The housekeeper didn’t finish her words, but Madam Choi knew exactly what she was going to say; the housekeeper didn’t want to see Muyeol.
“Our young master is weirdly scary,” the housekeeper had once said.
Madam Choi partially agreed with the housekeeper. Muyeol had started living with them since he was 13, so she knew him well. The boy was quiet and calm, but also cold-hearted and spiteful. The way his eyes looked when he gazed at people… They were cold, deep, and scary, to the point that Madam Choi was shaken to the core when she looked at him.
“I should have taken him away from his father way earlier,” Madam Choi said with remorse.
Muyeol was Mr. Cha’s son; but Mr. Cha was like a monster, he never put in the effort to understand Muyeol, or tried to be by his side. Mr. Cha was different from any of his family members, he acted just like a cruel tyrant. He only treated Muyeol as a possession, not a human.
Even as she thought about it now, Madam Choi’s heart pained like it was being burned. She had felt so helpless, even more so once Jaeho, Mr. Cha’s second son who was born out of wedlock, started living with them. Jaeho hadn’t left a good impression on her.
“I’m so glad I’m able to live in a house like this. It’s all because of Dad,” he had said. And his words had given her goosebumps.
Jaeho had pretended as if Mr. Cha was the best father in the whole world. That damn child… he was not an ordinary kid, and she had noticed it right away. Soon after, she had come to learn that Muyeol had apparently harassed Jaeho, but Madam Choi never fell for the trap. She knew that Muyeol wasn’t the type of person who attacked someone unless they did something to him first. He never cared about what others did.
The day Muyeol had fallen sick, she was able to bring him home with her, and later Muyeol decided to separate himself from Mr. Cha and those following him.
Madam Choi nodded and said, “Okay, you can go home now.

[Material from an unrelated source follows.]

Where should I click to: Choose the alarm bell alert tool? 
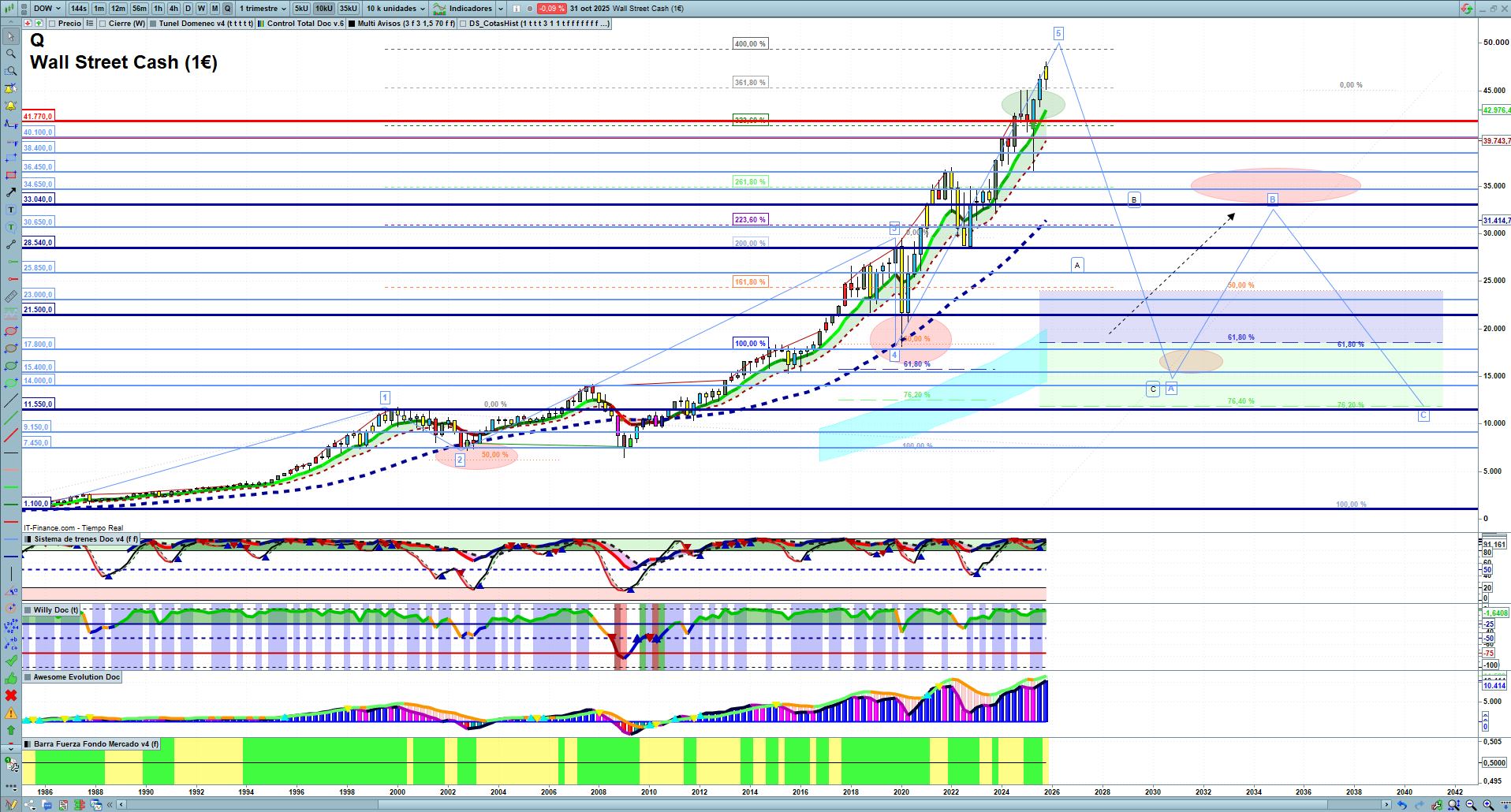pyautogui.click(x=11, y=106)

Thank you for today.”
“Okay, Madam. I’ll see you tomorrow,” the housekeeper replied.
Madam Choi had to swallow the bitterness that welled up in her as she watched the housekeeper leave and remembered her reaction toward Muyeol. He was 32 now, and he was rapidly developing his power and wealth. Frigid as he was, Muyeol exhaustively pursued whatever benefited him. And he never forgave anyone.

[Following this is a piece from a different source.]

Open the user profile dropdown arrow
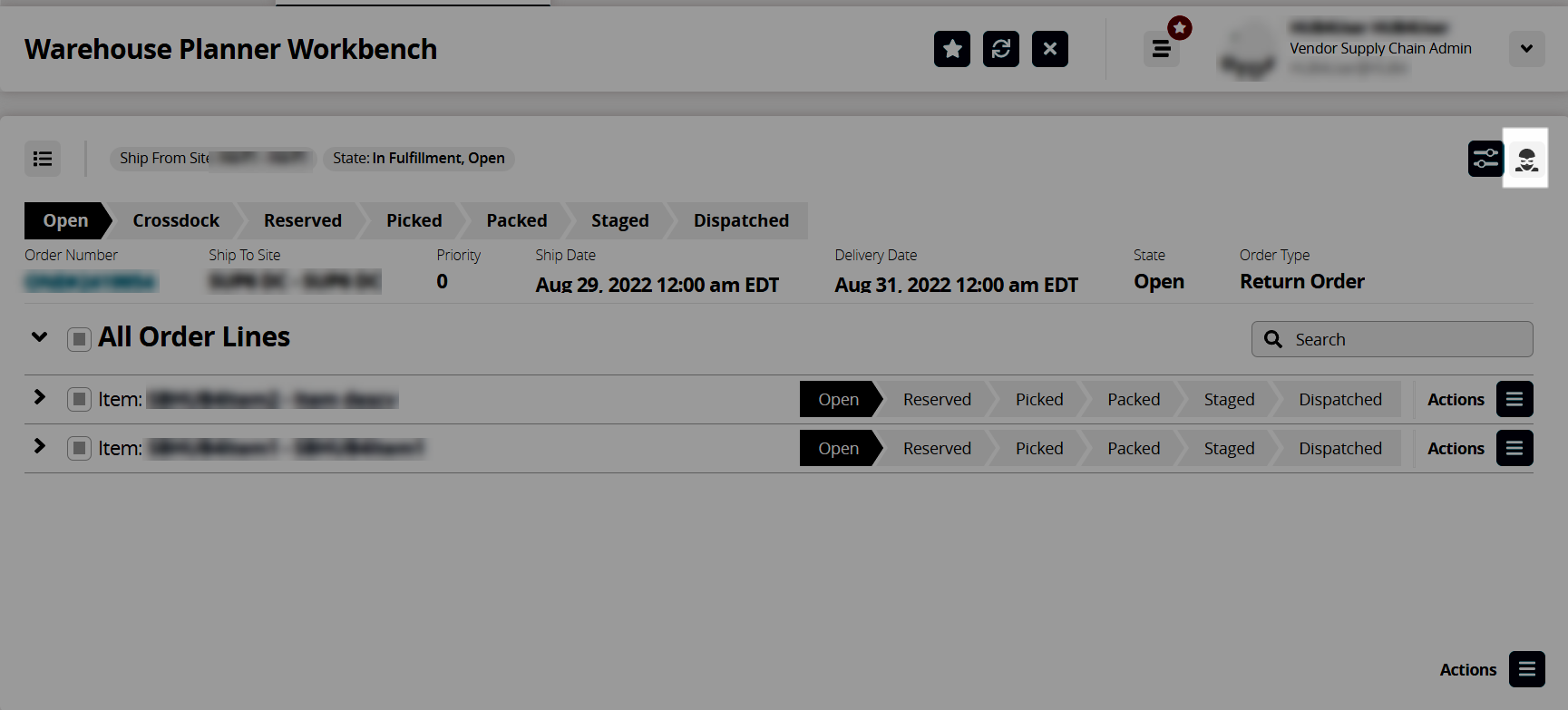Viewport: 1568px width, 710px height. pos(1526,49)
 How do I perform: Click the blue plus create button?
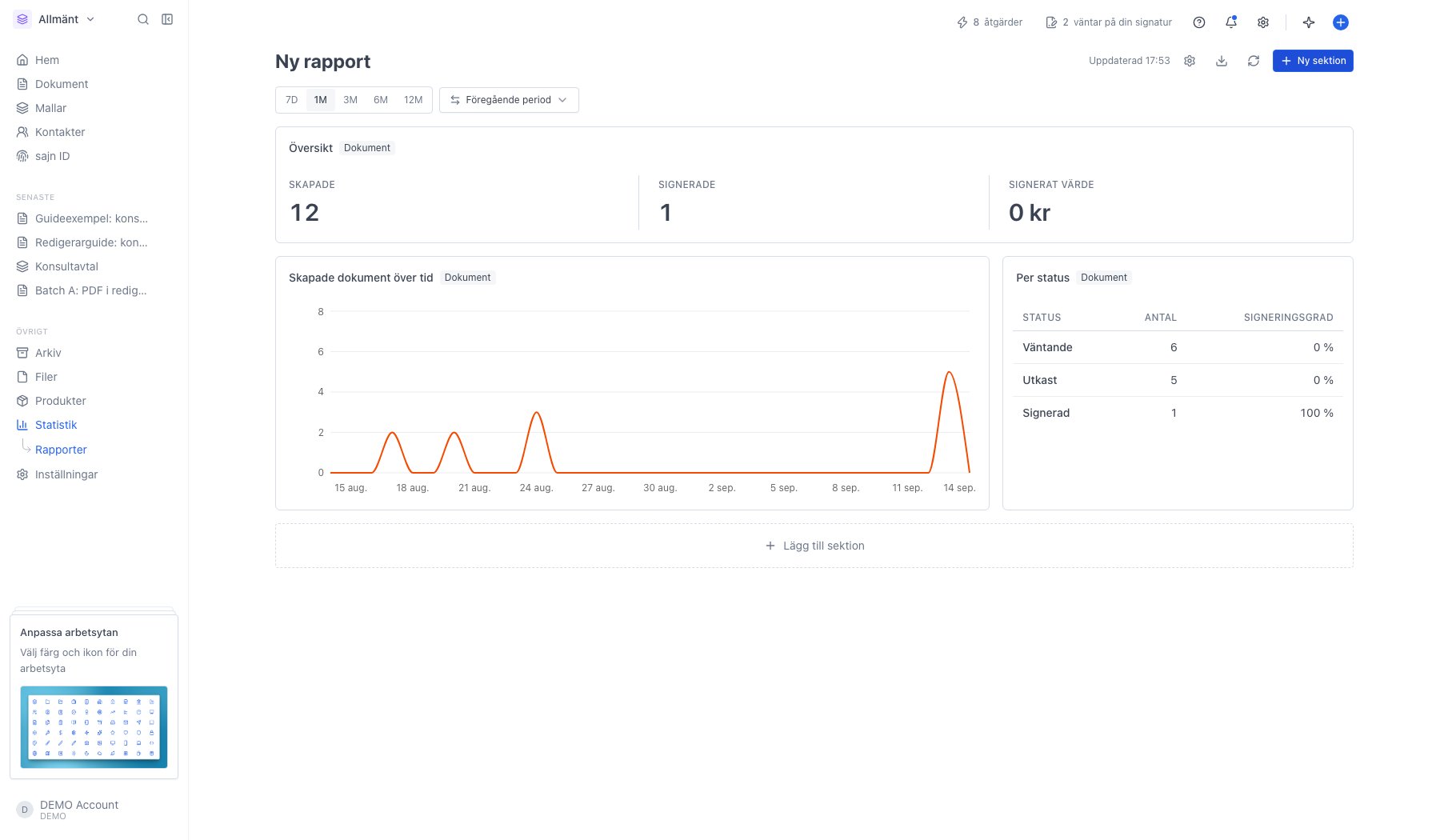1341,22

When one person dared to say to Muyeol, “People say the boughs that bear most hang lowest, but I wonder when you, Director Cha, will become like that.”
Muyeol’s reply had been callous, “I haven’t achieved the ‘most’ yet. And do I have any reason to hang lowest? Wouldn’t that only allow people to cut me off?”
Madam Choi’s thoughts shifted, she began debating whether she should prepare other refreshments or just let them be. Muyeol barely ate, and she couldn’t stop worrying about his health. She wondered if something was bothering Muyeol that made him unable to eat properly.
Madam Choi shook her head and walked towards her study. She entered the room and opened the safe placed in the corner to take out a document. What Muyeol wanted was S Corp’s stock.